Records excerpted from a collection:
** Start **

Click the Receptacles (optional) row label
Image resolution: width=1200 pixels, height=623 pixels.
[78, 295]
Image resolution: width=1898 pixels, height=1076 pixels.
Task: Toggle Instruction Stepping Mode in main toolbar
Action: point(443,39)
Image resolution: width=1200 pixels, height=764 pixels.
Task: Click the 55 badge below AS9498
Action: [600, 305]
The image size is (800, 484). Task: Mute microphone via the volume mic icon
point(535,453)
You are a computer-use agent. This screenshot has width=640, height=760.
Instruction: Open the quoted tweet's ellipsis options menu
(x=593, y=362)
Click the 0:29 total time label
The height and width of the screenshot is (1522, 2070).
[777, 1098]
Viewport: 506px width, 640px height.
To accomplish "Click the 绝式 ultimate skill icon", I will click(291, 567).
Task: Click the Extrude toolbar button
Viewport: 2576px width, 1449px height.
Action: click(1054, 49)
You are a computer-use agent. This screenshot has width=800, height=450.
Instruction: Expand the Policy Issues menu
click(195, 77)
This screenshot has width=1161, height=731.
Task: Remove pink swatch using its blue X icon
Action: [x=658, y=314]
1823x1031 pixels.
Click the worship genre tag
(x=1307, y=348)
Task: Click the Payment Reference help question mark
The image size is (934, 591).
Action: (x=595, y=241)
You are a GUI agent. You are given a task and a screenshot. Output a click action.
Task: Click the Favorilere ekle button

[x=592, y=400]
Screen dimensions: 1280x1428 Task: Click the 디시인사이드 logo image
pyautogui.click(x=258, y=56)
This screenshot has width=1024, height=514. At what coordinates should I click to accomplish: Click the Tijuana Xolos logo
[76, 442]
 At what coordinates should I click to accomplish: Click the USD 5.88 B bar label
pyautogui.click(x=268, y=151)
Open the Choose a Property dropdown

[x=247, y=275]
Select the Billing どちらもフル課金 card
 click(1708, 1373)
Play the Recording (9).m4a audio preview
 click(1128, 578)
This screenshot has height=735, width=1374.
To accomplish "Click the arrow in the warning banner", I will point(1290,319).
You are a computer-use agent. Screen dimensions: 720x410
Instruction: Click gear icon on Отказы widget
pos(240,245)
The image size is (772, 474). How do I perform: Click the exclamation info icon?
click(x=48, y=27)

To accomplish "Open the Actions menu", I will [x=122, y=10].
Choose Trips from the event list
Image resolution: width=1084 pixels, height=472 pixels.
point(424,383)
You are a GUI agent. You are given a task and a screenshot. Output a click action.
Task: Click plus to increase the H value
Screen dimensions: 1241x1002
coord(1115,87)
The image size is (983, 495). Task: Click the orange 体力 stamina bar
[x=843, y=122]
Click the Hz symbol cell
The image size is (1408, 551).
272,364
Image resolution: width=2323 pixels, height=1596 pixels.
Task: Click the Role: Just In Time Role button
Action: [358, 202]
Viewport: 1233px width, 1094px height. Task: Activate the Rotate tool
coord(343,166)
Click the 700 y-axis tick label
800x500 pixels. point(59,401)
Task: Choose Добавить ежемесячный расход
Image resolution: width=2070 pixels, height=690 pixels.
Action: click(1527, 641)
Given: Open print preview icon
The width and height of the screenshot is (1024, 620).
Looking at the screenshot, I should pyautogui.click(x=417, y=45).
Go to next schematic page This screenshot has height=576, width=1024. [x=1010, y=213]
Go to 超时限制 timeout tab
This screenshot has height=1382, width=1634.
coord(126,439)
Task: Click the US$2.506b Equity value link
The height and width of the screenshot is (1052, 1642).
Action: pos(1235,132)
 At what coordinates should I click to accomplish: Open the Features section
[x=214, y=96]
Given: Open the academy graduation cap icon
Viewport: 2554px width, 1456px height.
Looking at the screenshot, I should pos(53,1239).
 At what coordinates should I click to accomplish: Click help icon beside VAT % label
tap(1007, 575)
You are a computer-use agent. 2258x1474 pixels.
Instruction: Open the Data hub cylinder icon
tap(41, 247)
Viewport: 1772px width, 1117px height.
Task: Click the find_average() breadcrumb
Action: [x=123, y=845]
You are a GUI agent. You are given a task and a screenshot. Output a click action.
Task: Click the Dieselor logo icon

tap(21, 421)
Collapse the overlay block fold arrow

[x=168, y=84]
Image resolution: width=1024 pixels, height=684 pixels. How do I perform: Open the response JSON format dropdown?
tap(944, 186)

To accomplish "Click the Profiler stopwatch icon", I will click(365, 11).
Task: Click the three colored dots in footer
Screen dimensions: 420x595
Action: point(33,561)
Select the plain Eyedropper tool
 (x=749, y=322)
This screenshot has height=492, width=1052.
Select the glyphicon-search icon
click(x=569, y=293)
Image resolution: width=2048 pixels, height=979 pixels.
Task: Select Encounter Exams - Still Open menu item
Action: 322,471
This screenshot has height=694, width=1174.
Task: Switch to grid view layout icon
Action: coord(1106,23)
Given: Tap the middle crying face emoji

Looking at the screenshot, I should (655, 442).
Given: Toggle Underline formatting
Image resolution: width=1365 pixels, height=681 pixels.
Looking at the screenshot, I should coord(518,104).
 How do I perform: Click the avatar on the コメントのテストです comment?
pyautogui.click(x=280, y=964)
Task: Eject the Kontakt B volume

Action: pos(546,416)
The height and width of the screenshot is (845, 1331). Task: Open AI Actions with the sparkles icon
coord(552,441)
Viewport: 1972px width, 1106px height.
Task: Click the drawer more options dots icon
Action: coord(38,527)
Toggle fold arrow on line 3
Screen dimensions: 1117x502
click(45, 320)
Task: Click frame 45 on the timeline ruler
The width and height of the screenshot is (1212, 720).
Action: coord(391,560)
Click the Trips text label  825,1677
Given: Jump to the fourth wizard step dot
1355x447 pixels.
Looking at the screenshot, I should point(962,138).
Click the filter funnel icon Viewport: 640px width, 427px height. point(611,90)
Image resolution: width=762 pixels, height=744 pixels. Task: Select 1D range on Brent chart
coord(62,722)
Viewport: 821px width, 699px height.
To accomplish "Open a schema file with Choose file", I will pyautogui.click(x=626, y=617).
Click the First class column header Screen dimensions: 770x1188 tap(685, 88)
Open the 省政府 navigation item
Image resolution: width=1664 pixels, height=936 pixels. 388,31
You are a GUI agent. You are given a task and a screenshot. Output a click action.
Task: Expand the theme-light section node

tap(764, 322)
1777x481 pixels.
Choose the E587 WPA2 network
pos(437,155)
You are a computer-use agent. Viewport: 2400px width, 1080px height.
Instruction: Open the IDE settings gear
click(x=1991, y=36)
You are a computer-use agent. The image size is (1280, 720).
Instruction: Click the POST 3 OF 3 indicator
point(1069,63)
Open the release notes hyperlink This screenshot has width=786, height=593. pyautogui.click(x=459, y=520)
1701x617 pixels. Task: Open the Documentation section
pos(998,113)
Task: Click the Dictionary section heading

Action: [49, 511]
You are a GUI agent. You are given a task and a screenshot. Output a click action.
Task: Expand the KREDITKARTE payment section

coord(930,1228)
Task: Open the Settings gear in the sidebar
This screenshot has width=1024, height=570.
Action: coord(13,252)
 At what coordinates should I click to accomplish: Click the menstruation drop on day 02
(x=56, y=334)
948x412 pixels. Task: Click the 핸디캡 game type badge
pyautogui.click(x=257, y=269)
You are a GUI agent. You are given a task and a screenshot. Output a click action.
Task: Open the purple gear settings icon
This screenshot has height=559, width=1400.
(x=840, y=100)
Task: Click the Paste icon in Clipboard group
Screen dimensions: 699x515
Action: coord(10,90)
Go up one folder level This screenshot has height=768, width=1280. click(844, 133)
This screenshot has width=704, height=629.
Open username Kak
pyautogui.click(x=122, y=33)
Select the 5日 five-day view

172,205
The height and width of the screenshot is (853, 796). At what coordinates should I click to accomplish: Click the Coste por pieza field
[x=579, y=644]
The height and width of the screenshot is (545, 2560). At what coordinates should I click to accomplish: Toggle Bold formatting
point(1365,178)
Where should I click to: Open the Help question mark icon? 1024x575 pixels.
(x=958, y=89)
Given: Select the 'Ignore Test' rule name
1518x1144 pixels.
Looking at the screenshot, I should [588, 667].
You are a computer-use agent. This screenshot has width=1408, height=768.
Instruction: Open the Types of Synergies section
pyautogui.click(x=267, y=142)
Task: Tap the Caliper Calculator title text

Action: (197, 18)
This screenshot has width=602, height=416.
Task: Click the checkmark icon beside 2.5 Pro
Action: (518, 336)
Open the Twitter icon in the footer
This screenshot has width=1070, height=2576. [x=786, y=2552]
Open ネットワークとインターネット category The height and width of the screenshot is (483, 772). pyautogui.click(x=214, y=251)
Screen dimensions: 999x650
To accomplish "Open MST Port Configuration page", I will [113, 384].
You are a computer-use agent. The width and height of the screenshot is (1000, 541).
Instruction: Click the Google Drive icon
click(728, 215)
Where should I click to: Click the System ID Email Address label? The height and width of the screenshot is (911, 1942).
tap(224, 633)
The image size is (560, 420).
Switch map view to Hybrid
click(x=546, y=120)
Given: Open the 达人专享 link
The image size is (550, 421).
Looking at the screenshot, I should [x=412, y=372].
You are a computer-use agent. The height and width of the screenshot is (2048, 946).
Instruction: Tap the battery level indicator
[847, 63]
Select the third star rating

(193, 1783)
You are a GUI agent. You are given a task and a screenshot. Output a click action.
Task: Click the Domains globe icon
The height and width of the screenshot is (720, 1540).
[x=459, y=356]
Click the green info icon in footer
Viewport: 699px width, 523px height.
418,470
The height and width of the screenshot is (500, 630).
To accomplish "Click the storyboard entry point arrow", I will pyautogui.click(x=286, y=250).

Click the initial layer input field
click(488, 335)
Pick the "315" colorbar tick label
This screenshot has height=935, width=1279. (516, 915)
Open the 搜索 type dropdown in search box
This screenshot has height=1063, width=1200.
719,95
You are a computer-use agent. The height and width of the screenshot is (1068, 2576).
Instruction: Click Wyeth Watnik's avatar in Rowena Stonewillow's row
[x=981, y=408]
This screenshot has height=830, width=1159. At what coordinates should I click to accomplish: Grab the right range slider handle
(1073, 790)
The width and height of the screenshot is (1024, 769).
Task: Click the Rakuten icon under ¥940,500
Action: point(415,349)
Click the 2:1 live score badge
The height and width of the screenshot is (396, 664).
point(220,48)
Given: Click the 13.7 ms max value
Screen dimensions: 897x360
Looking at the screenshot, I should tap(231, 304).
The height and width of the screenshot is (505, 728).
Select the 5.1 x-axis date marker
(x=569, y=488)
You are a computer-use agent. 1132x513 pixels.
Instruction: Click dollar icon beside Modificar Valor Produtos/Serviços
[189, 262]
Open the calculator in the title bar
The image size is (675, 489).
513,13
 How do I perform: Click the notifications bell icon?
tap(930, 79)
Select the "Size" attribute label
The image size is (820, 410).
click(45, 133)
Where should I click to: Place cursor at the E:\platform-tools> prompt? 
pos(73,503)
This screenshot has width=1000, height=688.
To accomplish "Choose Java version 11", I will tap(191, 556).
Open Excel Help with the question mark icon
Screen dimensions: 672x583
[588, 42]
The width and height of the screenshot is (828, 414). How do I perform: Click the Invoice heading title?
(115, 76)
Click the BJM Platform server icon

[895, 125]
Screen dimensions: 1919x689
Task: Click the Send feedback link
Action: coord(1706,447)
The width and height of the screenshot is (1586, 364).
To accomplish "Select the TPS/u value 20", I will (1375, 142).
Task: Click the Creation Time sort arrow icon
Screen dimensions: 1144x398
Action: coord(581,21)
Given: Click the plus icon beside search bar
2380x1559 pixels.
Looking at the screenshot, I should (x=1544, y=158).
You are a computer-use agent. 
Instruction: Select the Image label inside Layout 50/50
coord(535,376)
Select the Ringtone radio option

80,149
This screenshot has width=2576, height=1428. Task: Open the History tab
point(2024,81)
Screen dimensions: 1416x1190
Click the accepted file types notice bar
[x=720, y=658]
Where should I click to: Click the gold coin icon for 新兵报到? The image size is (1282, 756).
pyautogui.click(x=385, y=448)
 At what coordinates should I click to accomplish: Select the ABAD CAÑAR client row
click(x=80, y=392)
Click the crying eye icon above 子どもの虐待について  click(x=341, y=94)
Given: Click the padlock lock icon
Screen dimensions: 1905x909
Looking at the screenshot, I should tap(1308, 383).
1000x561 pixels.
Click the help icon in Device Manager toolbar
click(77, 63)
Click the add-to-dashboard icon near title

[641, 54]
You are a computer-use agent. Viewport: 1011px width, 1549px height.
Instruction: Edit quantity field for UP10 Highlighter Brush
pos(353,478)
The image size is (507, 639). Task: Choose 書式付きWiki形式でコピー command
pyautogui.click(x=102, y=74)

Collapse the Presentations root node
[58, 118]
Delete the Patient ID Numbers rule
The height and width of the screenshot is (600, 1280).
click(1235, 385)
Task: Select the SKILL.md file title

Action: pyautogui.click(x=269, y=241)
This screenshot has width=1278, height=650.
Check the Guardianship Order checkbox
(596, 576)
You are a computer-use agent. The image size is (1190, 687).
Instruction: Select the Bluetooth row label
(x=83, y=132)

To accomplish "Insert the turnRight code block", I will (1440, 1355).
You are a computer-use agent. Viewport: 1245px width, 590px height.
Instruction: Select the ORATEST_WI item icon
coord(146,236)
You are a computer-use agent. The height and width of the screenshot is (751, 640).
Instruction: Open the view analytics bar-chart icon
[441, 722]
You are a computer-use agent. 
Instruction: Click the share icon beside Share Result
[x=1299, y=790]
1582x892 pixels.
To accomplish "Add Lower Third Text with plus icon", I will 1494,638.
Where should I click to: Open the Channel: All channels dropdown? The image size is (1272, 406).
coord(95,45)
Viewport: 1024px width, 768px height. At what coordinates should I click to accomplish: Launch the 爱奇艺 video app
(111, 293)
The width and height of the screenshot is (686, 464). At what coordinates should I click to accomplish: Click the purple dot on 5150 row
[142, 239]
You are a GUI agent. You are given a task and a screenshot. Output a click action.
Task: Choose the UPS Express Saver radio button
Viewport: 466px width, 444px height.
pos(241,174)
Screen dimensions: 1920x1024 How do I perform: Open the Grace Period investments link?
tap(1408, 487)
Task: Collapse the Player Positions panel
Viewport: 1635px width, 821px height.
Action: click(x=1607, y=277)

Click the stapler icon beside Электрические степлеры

** End **

**Instructions for the task:** Write out everything from "You are a computer-use agent. 1132x513" down to "Action: coord(581,21)" again, replacing "calculator" with "clock" and leaving everything else unchanged.

**Result for this exercise:**
You are a computer-use agent. 1132x513 pixels.
Instruction: Click dollar icon beside Modificar Valor Produtos/Serviços
[189, 262]
Open the clock in the title bar
The image size is (675, 489).
513,13
 How do I perform: Click the notifications bell icon?
tap(930, 79)
Select the "Size" attribute label
The image size is (820, 410).
click(45, 133)
Where should I click to: Place cursor at the E:\platform-tools> prompt? 
pos(73,503)
This screenshot has width=1000, height=688.
To accomplish "Choose Java version 11", I will tap(191, 556).
Open Excel Help with the question mark icon
Screen dimensions: 672x583
[588, 42]
The width and height of the screenshot is (828, 414). How do I perform: Click the Invoice heading title?
(115, 76)
Click the BJM Platform server icon

[895, 125]
Screen dimensions: 1919x689
Task: Click the Send feedback link
Action: coord(1706,447)
The width and height of the screenshot is (1586, 364).
To accomplish "Select the TPS/u value 20", I will (1375, 142).
Task: Click the Creation Time sort arrow icon
Screen dimensions: 1144x398
Action: coord(581,21)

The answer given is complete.